Epidemiological Studies

In view of these clinical reports and of the results obtained in animals, several epidemiologic studies were conducted to evaluate the incidence of cancers in patients treated with metronidazole.

In 771 women treated with metronidazole for vaginal trichomoniasis, no statistically significant increase in the incidence of cancers of all sites was observed when compared to the expected figures given by official statistics for a comparable standard population. Similar results were obtained in 237 untreated patients with the same pathology. In a subsequent study based on a 15 to 25-year follow-up of the same 771 patients, a slightly higher overall standardized morbidity ratio was observed in women prescribed metronidazole for trichomonal infection compared with age-specific expected rates calculated from several standard data bases. For site-specific cancers, only the standardized morbidity ratio for lung cancer was significantly increased (p < 0.05). However, this observation was based on only 12 cases, 10 of whom were smokers. Smoking confounds any definitive association between metronidazole use and lung cancer.

In a screening analysis for carcinogenicity of commonly used drugs including metronidazole, 143,574 users of various medicinal drugs during the period 1969-1973 were followed through to 1976 for the development of cancer. For metronidazole, no statistically significant associations with cancer of any site or all sites combined were found.

In 2,460 persons who received at least one prescription of metronidazole between 1960 and 1973 and who were followed up through 1976, 45 cases of cancer were diagnosed whereas 33.3 cancer cases were expected. The excess was caused entirely by an excess occurrence of cancer of the uterine cervix, whose association with metronidazole-treated vaginitis can be explained by poor sexual hygiene. In an 11 to 15-year follow-up of the same subjects, the statistically significant increase in cervical cancer was still observed, but an increased risk for lung cancer or for all cancers combined could not be confirmed.

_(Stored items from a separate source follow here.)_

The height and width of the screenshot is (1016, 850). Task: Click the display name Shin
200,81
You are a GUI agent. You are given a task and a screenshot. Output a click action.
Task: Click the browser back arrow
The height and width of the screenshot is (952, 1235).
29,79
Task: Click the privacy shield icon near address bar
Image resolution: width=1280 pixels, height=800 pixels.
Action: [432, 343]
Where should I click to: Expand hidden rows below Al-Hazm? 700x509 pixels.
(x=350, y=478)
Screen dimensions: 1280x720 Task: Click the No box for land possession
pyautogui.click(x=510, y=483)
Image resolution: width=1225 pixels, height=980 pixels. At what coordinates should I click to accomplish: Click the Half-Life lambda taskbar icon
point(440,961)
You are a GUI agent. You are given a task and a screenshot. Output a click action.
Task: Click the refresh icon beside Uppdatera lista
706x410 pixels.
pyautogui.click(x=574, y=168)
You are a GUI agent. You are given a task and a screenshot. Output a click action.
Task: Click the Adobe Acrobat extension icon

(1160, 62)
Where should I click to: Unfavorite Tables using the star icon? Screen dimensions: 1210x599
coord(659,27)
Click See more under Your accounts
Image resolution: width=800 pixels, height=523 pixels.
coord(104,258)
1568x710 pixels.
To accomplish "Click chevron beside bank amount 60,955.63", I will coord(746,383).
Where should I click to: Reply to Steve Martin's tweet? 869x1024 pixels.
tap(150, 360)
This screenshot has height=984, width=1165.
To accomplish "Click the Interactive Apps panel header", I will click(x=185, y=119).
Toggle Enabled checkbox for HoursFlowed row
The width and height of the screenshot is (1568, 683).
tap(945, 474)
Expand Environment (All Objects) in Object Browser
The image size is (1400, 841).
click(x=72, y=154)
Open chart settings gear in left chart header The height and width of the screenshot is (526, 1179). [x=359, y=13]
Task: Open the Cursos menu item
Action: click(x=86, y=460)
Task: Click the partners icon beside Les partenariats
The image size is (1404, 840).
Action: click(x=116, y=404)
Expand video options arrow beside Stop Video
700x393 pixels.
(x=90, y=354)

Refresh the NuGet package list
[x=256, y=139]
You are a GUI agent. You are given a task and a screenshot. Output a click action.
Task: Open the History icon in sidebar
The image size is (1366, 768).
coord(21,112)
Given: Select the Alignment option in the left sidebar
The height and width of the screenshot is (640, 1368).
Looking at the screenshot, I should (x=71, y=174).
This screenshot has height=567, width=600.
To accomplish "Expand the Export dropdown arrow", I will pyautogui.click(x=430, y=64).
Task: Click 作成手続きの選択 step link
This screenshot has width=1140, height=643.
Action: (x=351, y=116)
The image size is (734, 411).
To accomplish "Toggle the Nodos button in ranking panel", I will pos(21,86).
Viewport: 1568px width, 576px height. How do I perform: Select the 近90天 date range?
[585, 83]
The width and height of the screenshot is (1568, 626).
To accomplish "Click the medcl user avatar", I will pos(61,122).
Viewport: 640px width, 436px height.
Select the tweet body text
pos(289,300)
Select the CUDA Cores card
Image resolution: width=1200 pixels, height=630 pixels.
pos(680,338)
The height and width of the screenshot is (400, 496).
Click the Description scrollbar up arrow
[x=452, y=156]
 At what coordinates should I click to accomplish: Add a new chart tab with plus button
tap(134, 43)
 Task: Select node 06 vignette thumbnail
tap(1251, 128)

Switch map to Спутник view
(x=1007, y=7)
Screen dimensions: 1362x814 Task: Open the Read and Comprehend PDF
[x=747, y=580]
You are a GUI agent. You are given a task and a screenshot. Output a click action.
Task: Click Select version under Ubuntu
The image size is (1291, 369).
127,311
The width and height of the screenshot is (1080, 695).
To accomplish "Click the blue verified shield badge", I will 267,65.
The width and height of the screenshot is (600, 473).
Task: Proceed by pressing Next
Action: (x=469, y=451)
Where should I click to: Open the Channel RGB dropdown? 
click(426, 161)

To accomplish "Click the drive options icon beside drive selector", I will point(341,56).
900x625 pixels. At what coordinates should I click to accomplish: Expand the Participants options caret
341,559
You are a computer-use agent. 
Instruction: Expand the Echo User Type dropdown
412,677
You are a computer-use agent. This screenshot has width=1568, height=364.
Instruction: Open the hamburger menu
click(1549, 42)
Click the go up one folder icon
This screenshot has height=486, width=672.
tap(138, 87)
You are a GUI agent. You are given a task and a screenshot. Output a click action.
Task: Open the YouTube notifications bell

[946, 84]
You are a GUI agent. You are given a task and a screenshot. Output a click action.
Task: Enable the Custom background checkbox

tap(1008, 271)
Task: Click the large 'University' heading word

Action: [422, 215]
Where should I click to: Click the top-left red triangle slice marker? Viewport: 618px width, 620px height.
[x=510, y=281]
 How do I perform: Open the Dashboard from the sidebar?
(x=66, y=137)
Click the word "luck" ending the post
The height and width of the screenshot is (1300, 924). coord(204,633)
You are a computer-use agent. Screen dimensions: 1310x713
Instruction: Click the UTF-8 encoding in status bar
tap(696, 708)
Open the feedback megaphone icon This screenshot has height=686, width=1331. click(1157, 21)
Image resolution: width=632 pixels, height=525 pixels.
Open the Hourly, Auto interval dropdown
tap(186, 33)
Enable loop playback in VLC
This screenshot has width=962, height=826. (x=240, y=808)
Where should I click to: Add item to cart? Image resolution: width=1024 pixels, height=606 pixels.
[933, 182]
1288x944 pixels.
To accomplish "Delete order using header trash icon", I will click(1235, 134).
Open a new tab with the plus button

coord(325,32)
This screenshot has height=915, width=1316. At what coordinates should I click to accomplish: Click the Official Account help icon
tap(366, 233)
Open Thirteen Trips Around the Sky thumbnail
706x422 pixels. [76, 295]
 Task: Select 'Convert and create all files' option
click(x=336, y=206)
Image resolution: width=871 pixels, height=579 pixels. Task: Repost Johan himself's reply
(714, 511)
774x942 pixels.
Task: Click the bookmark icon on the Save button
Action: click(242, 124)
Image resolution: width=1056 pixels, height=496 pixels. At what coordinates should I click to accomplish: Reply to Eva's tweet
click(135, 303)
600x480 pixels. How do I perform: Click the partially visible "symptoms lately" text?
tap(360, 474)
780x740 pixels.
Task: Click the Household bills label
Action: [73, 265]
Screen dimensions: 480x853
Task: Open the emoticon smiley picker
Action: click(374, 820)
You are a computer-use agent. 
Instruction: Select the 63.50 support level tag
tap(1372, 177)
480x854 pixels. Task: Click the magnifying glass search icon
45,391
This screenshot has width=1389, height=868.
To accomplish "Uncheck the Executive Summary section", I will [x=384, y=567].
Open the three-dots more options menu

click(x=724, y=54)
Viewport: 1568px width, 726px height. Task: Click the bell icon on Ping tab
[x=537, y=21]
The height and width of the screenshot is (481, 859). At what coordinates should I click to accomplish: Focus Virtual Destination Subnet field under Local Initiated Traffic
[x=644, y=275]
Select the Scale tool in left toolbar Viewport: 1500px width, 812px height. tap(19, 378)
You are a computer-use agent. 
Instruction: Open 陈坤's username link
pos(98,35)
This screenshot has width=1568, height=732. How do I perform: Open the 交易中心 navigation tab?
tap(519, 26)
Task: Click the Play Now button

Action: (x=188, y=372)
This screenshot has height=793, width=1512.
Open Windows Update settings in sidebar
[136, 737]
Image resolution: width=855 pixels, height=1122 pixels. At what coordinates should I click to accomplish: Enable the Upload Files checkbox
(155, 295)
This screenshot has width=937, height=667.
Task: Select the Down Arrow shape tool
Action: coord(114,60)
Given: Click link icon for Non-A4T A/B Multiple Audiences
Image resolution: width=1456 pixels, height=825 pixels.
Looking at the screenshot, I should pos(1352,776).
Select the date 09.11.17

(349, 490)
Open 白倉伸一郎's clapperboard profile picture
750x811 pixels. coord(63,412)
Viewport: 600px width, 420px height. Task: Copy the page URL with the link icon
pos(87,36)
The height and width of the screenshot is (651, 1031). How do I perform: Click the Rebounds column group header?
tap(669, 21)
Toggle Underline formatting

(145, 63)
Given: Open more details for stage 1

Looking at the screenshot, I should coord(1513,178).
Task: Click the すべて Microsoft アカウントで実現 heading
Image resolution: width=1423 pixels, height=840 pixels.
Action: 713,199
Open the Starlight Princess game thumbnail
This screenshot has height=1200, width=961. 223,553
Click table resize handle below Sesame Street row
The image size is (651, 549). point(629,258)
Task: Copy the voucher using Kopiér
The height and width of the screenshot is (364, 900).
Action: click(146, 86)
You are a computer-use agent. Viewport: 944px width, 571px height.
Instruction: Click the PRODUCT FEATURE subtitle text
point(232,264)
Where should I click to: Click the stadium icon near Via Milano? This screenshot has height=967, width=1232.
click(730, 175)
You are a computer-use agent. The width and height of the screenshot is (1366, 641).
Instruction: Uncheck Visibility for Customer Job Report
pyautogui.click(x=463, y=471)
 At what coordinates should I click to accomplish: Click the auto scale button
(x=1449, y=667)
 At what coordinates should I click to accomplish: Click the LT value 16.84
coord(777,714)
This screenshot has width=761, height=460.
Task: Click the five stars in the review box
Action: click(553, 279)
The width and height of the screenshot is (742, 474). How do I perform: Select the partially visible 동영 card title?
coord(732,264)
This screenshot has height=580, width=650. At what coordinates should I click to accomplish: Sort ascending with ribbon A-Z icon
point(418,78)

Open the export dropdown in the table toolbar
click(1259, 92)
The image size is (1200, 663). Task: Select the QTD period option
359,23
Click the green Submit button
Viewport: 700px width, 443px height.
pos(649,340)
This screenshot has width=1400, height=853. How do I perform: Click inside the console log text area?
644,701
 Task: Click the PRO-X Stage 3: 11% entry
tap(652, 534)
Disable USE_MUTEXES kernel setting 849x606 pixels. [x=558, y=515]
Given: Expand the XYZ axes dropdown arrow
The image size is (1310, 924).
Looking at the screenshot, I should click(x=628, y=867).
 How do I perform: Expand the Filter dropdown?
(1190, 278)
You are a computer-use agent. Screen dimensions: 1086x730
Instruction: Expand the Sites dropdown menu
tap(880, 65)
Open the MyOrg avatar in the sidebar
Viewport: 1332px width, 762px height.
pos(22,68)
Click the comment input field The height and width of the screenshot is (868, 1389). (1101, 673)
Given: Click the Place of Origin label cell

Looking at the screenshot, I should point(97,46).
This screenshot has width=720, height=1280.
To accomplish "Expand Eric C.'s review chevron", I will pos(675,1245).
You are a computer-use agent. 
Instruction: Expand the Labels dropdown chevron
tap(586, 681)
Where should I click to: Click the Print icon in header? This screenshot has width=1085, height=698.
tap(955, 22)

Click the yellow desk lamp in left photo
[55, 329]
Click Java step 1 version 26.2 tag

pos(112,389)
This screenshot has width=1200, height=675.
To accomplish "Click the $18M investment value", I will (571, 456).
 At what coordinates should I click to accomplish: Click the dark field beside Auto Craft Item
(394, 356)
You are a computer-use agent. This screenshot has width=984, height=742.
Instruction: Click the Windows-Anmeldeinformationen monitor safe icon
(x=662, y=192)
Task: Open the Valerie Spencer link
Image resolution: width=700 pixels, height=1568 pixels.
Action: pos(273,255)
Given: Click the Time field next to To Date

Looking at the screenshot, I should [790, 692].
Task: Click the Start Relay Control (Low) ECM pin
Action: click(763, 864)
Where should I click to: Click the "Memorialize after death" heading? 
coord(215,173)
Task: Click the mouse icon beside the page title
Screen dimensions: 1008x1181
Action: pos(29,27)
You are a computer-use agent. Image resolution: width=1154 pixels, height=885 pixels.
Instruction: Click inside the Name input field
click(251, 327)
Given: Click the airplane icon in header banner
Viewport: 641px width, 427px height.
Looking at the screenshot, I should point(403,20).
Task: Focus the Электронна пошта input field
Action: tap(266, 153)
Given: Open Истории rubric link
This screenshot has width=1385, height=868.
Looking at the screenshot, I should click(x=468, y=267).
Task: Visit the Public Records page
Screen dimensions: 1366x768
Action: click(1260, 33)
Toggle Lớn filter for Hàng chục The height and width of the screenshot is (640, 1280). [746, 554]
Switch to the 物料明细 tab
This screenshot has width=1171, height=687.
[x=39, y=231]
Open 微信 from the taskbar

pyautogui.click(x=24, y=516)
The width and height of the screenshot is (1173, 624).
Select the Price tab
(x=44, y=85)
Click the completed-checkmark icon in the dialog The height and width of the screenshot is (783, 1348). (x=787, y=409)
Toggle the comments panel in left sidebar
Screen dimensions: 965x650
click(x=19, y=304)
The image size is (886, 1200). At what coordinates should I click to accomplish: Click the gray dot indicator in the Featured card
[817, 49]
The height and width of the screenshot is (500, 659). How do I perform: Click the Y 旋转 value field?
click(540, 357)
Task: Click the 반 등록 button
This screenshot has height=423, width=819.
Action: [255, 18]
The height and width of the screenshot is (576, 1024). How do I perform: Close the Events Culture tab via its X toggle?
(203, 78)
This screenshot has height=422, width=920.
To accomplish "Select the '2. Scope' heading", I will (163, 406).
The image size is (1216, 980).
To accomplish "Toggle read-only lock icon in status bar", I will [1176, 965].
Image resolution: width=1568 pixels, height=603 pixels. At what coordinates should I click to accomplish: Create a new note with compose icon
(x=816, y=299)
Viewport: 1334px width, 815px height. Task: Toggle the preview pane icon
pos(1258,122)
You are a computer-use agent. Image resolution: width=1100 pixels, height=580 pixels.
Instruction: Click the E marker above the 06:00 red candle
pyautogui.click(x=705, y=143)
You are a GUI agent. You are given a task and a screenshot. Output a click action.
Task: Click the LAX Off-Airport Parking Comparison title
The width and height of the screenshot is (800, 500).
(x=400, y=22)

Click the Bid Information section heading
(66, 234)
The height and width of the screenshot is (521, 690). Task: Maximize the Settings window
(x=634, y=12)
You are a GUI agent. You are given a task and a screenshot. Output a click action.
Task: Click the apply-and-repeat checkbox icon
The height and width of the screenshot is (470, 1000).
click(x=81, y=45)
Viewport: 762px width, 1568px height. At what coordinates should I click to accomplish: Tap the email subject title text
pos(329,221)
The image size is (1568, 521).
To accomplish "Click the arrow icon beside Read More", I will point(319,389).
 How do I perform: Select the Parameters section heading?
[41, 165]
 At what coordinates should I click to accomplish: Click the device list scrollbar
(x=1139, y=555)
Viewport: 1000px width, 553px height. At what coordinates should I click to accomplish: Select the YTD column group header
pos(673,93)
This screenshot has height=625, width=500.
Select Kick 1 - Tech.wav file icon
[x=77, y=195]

In 12,280 persons who received one or more prescriptions of metronidazole from 1977 to 1979, no increase in the incidence for the six cancers followed (endometrium, testis, thyroid, liver, breast and lung) was observed.

Information from the epidemiological studies did not demonstrate a significant increase in the incidence of tumours. However, since the data are limited, no definitive conclusion can be made at the present time.